例えば、製造業であれば、日々の製造計画(製造数・製造時間)に多少の余力を残しておくとか、翌月の月間製造計画を行う際に少し余裕を持った製造スケジュールを組むことです。
そうすれば、予期せぬ需要が発生しても、製造スケジュールに余力が残っているので、柔軟に対応できます。
安全在庫を持つ
在庫に余裕を持つのも良い方法です。
安全在庫は運用を誤ると、過剰在庫や不良在庫の原因になります。
在庫管理で問題が起こっている会社の多くは、安全在庫を多く持ちすぎていたり、設定の見直しをしていないケースがとても多いです。
安全在庫の計算方法や注意点は、安全在庫で詳しく解説しています。
仕入先とのコミュニケーションと連携強化
仕入れ先と信頼関係を築いておけば、いざという時に対応してくれる可能性が高くなります。
製造業者から部品を仕入れている製造業者、商品を仕入れている卸売業は、過去の突発的な需要データを基にメーカーと相談し、在庫を多めに持ってもらうとか、日頃からリードタイムを短縮して納品してもらうことです。
私も以前、工場に勤務していたときには原材料メーカーに対して、バックオーダーが発生する可能性がある期間中は、在庫を多めに持ってもらい対応していました。もちろん予測が外れた場合は、翌月にすべて仕入れることは前提の話です。

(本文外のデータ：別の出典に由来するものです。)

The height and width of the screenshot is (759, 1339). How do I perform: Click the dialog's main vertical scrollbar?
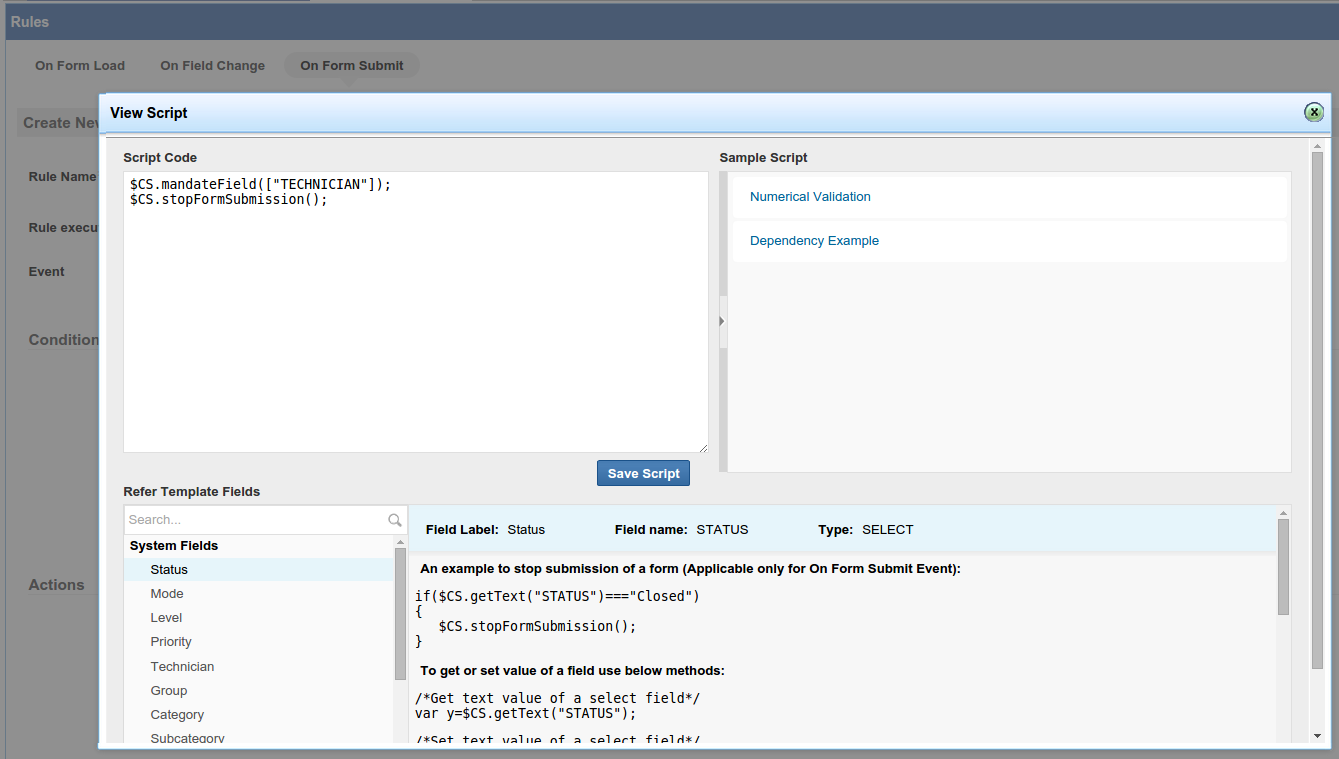pos(1317,410)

また、取引先から、在庫を最小限まで減らしたいので納品のリードタイムを短くして、さらに、小ロットで納品してほしいという相談もありました。
メーカーとして小ロット製造は切り替えが面倒ですが、習慣化すると従業員も作業に慣れてくるので、取引先の予期せぬ需要にも対応できます。
そのため、普段から取引業者との連携を強化しておくと、いざというときに優先的に対応してもらえます。
相手の繁忙期を把握する
どんな会社にも繁忙期があります。
例えば、季節、イベント(クリスマスやお正月)など、特定の時期に仕事が集中し、納期が遅れてしまうことがあります。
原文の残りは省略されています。